Standard deviation $\sigma$ is just the square root of variance $\sigma^2$. But what does it mean?

Standard deviation, in simpler words, is just the average of the difference between all data points and the mean of the given data. Standard deviation is how you measure how varied the data points are in the distribution. But wait, that’s the same thing as variance!

Take a look at the above output. Variance is 33333 for the dataset sierra. But our data points don’t vary that much, does it? It’s -300 to 300. If our data points were to have a unit like metre, variance will be in a unit of metre squared. So to make sense of the data in metres, we use standard deviation.

Standard deviation simply represents the spread of the data in its absolute unit. This way, we can represent the measure of dispersion in a relatable way. Take a look at the output of the following program to grasp this.

import numpy as np

# Data
sierra_points = np.array([-300, -200, -100, -100, 0, 100, 100, 200, 300])
tango_points = np.array([-3, -2, -1, -1, 0, 1, 1, 2, 3])

# Mean
print("Mean of sierra is: {}.".format(np.mean(sierra_points)))
print("Mean of tango is: {}.".format(np.mean(tango_points)))

# Median
print("Median of sierra is: {}.".format(np.median(sierra_points)))
print("Median of tango is: {}.".format(np.median(tango_points)))

# Variance
print("Variance of sierra is: {}.".format(np.var(sierra_points)))
print("Variance of tango is: {}.".format(np.var(tango_points)))

# Standard deviation
print("Standard deviation of sierra is: {}.".format(np.std(sierra_points)))
print("Standard deviation of tango is: {}.".format(np.std(tango_points)))

The above program gives the following output.

Mean of sierra is: 0.0.
Mean of tango is: 0.0.

Median of sierra is: 0.0.
Median of tango is: 0.0.

Variance of sierra is: 33333.333333333336.
Variance of tango is: 3.3333333333333335.

Standard deviation of sierra is: 182.57418583505537.
Standard deviation of tango is: 1.8257418583505538.

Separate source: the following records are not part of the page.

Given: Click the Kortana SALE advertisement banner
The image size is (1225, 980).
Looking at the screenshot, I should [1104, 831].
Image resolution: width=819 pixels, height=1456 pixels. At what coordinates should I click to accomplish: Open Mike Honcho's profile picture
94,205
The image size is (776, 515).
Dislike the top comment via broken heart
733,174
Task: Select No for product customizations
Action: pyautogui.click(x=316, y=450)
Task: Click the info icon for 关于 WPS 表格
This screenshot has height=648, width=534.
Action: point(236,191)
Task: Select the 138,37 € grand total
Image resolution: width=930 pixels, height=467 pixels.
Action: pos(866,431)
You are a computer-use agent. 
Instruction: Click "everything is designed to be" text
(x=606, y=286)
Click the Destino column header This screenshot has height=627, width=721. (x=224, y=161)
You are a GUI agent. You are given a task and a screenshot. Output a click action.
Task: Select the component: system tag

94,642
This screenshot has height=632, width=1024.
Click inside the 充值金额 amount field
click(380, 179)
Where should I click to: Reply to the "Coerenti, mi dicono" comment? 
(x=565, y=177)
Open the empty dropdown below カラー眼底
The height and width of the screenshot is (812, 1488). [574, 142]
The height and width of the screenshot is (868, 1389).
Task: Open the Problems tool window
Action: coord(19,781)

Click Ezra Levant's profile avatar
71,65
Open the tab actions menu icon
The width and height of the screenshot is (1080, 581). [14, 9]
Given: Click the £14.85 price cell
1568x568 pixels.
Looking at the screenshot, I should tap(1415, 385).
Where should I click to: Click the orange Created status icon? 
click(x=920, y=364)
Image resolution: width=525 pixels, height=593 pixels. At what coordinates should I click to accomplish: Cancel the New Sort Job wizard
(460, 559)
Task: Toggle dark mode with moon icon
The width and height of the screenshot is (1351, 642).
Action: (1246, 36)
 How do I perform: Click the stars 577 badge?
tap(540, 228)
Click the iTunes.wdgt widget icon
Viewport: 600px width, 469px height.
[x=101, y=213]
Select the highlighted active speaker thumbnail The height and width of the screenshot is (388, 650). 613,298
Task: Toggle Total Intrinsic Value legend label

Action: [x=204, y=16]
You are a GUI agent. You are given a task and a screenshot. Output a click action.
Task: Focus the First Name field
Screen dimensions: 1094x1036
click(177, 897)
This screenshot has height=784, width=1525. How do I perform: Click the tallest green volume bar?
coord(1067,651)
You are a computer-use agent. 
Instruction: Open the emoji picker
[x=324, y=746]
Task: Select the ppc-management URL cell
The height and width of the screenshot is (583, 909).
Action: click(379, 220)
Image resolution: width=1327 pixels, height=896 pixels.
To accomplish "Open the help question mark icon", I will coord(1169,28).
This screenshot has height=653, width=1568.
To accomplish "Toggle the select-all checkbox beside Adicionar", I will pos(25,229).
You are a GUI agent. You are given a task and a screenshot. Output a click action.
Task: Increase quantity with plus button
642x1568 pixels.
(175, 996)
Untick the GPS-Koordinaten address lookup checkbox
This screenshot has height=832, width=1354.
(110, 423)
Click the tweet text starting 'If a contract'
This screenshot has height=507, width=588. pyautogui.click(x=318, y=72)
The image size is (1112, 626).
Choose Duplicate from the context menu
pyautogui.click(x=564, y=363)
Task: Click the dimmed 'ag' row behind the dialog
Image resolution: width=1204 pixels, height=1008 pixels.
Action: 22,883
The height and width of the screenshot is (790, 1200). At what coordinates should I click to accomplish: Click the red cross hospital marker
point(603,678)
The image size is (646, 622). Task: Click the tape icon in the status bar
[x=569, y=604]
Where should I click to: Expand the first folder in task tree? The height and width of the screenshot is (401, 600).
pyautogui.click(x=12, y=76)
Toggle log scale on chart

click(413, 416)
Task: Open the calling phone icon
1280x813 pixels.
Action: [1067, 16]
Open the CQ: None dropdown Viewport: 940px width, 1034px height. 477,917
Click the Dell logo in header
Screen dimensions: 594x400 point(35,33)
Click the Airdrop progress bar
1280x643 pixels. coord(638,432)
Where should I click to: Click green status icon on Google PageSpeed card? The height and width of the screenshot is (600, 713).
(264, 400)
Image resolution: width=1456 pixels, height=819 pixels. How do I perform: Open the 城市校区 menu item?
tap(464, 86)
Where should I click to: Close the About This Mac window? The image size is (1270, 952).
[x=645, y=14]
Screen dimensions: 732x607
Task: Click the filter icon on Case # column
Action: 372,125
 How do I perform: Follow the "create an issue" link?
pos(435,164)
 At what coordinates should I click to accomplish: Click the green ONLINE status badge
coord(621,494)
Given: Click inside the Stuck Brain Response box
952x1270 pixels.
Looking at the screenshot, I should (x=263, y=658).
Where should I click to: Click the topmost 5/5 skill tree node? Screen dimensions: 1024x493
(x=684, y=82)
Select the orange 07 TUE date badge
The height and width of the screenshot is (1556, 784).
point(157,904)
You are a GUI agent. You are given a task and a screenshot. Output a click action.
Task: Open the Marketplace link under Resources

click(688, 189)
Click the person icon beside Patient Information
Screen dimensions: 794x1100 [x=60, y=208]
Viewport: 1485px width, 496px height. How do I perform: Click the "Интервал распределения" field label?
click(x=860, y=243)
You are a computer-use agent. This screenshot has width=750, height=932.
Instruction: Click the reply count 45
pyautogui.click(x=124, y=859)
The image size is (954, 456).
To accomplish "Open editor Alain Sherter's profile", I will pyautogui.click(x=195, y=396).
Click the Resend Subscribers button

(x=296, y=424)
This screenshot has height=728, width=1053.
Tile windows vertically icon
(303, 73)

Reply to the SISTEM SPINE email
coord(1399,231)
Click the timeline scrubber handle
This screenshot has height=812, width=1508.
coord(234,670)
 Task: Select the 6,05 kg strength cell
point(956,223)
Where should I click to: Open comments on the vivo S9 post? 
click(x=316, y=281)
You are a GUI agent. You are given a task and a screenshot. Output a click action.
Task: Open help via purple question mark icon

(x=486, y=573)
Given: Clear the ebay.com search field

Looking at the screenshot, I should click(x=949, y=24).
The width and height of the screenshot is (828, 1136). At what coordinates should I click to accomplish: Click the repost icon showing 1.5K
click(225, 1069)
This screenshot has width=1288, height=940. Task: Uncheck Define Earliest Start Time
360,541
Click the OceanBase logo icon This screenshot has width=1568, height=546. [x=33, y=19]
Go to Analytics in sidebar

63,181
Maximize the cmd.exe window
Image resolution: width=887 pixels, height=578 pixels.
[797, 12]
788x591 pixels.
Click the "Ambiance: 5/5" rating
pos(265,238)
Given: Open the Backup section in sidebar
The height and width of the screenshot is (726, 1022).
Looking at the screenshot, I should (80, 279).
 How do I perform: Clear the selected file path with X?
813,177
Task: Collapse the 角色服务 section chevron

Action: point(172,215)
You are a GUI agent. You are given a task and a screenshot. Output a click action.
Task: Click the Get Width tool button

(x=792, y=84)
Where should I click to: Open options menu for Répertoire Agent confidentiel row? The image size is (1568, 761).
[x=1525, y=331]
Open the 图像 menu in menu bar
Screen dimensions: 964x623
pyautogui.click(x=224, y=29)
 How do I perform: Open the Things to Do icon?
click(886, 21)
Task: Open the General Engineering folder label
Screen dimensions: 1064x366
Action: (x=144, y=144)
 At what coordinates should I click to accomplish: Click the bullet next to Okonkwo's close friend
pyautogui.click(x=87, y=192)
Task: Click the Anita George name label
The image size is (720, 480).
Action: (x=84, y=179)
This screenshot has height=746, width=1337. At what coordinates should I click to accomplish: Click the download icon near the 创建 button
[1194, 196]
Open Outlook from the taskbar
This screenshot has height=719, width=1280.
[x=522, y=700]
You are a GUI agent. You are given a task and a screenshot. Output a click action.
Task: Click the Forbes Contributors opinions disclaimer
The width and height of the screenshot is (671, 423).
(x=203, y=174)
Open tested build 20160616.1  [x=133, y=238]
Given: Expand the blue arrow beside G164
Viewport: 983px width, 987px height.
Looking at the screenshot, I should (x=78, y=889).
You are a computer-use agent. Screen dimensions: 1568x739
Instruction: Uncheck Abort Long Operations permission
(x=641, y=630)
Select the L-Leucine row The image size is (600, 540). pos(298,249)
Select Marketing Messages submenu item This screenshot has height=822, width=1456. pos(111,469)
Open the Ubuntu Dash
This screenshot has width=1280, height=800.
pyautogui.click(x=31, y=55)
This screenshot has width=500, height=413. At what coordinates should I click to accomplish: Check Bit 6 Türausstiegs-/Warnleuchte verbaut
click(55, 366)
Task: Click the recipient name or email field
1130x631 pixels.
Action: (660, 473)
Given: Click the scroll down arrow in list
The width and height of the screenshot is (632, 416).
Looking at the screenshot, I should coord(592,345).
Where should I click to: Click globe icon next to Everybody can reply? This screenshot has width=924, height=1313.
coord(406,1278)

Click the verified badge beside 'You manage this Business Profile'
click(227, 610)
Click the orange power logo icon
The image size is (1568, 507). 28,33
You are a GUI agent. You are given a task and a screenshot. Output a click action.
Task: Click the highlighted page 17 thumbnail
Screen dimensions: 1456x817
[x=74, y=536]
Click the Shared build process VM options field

So if the unit of sierra were to be in metres, then the standard deviation is 182 metres.

Practical application of variance and standard deviation

If both variance and standard deviation measure the spread of the data, you may wonder what is the significance of calculating both. As mentioned above, variance does not have an absolute reference to the unit used in the data anymore. In that case, standard deviation represents the spread of the data with an absolute reference to the context of the data. So in general, variance is mathematically used and standard deviation is used in contexts where you need an absolute representation of the dispersion. In short, interpretation of the dispersion becomes easier with standard deviation compared to variance.